TASK:
Return every line in the listing below that contains the word "height".
— START OF RECORDS TO PROCESS —
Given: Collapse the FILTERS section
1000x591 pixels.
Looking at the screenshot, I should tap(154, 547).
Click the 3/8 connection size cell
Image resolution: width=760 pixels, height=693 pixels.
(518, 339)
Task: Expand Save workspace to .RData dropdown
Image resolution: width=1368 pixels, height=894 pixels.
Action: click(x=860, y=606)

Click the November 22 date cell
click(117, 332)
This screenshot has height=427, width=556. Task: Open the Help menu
— END OF RECORDS TO PROCESS —
— START OF RECORDS TO PROCESS —
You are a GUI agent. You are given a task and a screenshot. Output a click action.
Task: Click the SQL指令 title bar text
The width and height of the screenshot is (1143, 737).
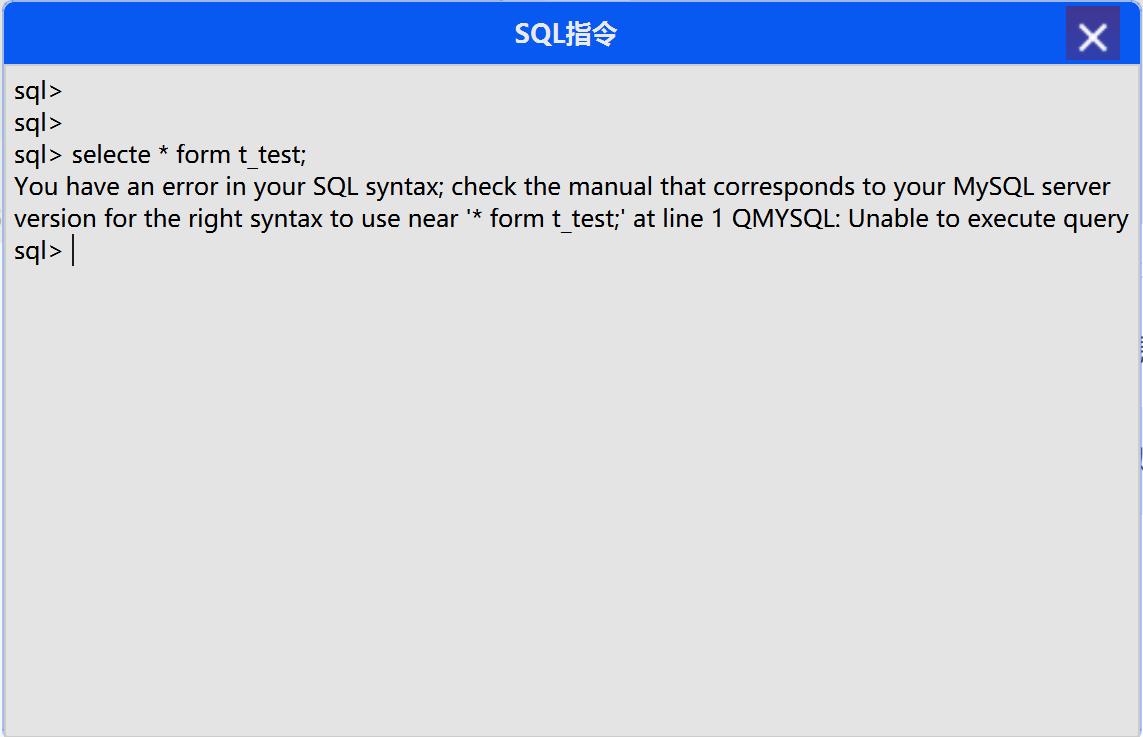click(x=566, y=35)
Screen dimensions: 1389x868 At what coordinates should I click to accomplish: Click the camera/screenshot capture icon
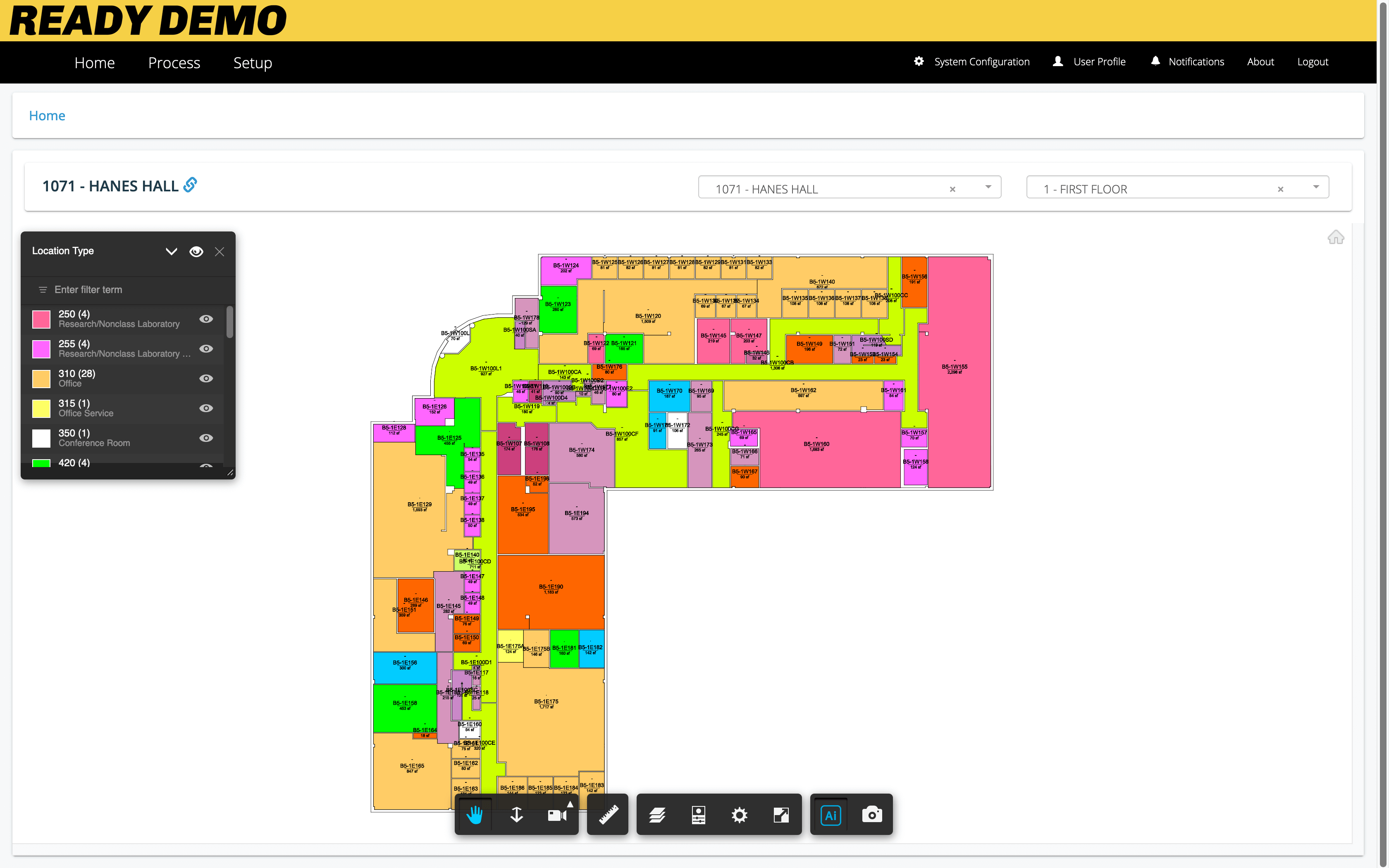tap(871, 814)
— END OF RECORDS TO PROCESS —
— START OF RECORDS TO PROCESS —
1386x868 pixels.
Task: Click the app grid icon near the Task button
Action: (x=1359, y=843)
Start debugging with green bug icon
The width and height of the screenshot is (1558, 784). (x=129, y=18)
— END OF RECORDS TO PROCESS —
TASK RESPONSE:
Image resolution: width=760 pixels, height=693 pixels.
Image resolution: width=1368 pixels, height=894 pixels.
This screenshot has height=427, width=556. Task: Open the Help menu
The width and height of the screenshot is (1143, 737).
The width and height of the screenshot is (1558, 784). (x=129, y=18)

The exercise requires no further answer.